You know how people complain that trailers for comedies tend to show you all of the funny scenes, giving the impression that the whole film is funnier than it actually is? Well, that's the main tactic of this trailer. The two female co-stars have maybe ten minutes of screen time between them, and you see pretty much every scene they're in in the trailer. They are extremely insignificant characters, both of them. The other important storyline is about โต้ง's family--how his older teenage sister suddenly disappears on a trip with friends to Chiang Mai, and how his parents cope with it.
Let me interrupt myself for a second to say that this film is not explicit. There is one (pointlessly drawn out) kissing scene between the two boys that sets in motion the final act of the film, where things fall apart. Mostly, though, it's a lot of angstful longing and inner conflict, puppy dog eyes and shy smiles. But the film is still explicit in the sense that there's no question that the theme is about these boys discovering their homosexuality, despite how innocent it is.
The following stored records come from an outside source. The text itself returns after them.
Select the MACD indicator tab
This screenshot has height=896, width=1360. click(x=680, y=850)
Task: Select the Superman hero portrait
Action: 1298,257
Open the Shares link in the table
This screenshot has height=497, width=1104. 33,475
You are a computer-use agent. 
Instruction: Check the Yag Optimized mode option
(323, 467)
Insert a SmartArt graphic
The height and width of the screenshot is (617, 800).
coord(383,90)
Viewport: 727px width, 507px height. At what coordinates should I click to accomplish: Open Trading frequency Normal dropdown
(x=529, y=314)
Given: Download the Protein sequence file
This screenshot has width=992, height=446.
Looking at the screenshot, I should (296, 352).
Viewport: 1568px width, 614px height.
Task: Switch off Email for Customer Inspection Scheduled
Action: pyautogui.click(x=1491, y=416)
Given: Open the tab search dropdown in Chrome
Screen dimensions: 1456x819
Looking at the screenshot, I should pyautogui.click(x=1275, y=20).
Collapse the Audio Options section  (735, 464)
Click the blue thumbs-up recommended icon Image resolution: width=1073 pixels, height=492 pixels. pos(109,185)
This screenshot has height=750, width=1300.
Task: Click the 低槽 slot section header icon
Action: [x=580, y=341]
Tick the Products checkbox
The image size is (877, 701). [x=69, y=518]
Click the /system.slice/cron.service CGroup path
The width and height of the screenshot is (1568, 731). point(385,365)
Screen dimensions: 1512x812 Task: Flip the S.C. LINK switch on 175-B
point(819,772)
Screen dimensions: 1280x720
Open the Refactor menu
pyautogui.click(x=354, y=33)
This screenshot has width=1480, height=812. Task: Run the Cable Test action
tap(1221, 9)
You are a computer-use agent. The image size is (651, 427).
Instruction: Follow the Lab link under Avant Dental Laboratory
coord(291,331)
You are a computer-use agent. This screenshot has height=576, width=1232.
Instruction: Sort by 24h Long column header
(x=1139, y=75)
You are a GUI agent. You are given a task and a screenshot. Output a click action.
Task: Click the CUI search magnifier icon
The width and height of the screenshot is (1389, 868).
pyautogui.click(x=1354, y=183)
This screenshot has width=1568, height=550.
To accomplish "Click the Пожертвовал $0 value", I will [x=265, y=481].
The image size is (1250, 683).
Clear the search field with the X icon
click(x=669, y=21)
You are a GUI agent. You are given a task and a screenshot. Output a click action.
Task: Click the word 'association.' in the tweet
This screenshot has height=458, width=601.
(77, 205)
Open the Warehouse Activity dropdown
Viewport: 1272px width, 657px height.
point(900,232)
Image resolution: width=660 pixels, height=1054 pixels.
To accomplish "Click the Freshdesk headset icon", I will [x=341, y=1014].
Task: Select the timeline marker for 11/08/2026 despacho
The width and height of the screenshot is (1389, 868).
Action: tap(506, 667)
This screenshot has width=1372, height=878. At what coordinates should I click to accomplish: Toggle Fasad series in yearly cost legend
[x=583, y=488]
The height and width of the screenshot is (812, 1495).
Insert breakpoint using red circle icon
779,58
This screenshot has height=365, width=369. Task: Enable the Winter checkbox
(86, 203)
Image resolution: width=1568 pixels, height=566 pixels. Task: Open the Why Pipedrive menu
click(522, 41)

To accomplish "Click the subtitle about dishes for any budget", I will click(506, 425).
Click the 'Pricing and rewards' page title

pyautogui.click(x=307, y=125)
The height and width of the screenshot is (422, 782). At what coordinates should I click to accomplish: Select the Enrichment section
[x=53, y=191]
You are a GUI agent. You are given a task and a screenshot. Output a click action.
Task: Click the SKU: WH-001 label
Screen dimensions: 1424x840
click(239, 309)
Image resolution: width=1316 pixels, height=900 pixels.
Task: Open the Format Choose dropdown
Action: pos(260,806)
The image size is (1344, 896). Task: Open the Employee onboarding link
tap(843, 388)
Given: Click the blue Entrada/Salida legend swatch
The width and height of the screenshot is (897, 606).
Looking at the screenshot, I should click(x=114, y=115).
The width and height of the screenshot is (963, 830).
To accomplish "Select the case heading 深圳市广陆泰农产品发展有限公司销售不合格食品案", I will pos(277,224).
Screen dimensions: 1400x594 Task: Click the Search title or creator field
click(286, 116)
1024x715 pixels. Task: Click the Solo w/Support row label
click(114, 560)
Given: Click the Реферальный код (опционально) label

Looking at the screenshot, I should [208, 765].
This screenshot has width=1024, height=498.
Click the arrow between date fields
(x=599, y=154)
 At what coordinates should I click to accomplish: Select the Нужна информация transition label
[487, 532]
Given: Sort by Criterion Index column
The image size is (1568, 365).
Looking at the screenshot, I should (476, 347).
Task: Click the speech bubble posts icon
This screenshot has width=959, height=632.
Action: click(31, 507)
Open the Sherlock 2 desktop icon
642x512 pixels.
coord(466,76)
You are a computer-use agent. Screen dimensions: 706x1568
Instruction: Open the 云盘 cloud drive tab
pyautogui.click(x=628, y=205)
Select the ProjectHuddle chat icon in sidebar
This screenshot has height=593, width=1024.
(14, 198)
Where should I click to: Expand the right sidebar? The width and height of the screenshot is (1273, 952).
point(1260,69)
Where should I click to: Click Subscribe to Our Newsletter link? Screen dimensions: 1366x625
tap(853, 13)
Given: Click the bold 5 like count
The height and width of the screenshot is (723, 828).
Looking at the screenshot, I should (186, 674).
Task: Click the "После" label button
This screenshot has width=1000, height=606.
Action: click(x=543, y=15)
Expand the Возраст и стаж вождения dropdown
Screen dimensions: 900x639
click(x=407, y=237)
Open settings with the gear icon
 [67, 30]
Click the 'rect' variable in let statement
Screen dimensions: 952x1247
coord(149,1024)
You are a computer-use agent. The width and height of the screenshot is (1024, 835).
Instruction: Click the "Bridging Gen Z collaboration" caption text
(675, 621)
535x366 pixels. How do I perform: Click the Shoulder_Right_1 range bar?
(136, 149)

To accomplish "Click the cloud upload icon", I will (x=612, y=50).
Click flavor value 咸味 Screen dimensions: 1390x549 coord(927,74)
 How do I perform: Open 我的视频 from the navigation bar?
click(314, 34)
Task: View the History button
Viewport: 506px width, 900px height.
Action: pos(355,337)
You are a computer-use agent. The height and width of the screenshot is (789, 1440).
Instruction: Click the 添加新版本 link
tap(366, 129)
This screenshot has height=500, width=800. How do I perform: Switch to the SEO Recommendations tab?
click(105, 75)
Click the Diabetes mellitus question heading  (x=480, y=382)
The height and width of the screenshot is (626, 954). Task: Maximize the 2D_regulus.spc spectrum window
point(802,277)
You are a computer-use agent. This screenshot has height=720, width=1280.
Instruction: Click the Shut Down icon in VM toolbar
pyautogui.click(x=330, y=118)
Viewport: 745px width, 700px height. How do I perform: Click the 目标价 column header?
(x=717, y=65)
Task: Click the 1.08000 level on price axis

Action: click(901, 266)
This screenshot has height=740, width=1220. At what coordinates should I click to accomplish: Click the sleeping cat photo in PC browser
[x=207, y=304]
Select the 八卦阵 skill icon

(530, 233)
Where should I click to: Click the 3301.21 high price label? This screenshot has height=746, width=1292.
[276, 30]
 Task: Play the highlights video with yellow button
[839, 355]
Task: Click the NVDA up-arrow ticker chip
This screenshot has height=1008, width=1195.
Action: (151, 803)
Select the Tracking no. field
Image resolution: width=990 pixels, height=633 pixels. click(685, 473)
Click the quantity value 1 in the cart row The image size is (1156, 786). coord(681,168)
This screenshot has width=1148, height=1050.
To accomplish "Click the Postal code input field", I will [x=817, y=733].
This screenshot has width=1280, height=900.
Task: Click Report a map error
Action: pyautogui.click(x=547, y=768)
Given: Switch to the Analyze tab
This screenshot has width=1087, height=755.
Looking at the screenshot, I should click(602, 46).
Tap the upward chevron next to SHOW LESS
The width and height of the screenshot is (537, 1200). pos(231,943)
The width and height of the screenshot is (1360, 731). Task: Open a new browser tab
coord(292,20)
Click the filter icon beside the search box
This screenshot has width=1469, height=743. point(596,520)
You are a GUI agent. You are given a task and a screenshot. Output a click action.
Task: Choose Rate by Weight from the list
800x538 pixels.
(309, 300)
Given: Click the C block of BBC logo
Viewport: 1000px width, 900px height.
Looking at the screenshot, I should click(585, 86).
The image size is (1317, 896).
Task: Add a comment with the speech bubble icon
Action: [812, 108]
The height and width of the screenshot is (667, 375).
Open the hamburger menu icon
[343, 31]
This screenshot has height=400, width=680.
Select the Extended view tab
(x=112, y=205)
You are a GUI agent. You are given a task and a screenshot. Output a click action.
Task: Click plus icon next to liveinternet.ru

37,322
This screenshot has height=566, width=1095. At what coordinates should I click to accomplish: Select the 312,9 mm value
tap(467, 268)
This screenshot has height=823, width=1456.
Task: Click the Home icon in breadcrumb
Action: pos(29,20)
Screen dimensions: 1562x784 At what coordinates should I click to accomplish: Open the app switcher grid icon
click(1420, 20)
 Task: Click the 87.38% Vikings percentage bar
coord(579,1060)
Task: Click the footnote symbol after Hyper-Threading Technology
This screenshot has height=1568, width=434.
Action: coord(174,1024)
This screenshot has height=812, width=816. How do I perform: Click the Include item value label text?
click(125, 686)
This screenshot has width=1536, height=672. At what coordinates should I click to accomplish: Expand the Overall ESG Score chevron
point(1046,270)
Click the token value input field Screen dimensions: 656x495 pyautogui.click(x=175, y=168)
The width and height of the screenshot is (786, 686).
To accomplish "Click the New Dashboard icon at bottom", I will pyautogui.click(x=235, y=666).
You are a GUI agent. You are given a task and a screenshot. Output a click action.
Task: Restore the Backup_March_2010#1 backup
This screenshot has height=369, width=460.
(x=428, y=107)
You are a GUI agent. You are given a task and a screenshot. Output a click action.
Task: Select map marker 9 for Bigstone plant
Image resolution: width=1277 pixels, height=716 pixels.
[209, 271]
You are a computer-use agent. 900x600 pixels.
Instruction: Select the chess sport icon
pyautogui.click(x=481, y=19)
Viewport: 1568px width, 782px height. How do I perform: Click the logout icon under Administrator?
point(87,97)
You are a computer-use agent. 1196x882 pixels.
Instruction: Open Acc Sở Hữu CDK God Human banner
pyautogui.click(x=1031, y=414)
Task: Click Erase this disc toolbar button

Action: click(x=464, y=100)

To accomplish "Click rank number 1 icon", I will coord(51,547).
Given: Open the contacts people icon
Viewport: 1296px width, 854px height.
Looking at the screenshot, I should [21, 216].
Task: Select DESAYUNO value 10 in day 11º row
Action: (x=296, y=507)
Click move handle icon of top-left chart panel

It wasn't only the movie trailer that failed to mention the gay themes. This movie was hugely promoted on the radio station I often listen to on the way to work (Greenwave 106.5), for example, and the DJs were talking nonstop about this movie, and how it's a film about "all kinds of love". After seeing the film, it's clear they were avoiding mentioning the gay love story.
Uproar aside, by the director's own admission the motivation for the misleading press was marketability. But behind that, it seems like it's the director's sincere desire to gain increased acceptance of homosexuality through positive portrayal of gays as normal people, and not caricatures. This is a noble enough cause. I don't think any cultural group deserves to be exploited for laughs or otherwise. I think this was a bad tactic, though, not just because it's deceptive, but it also implies that the film can't stand on its own merits.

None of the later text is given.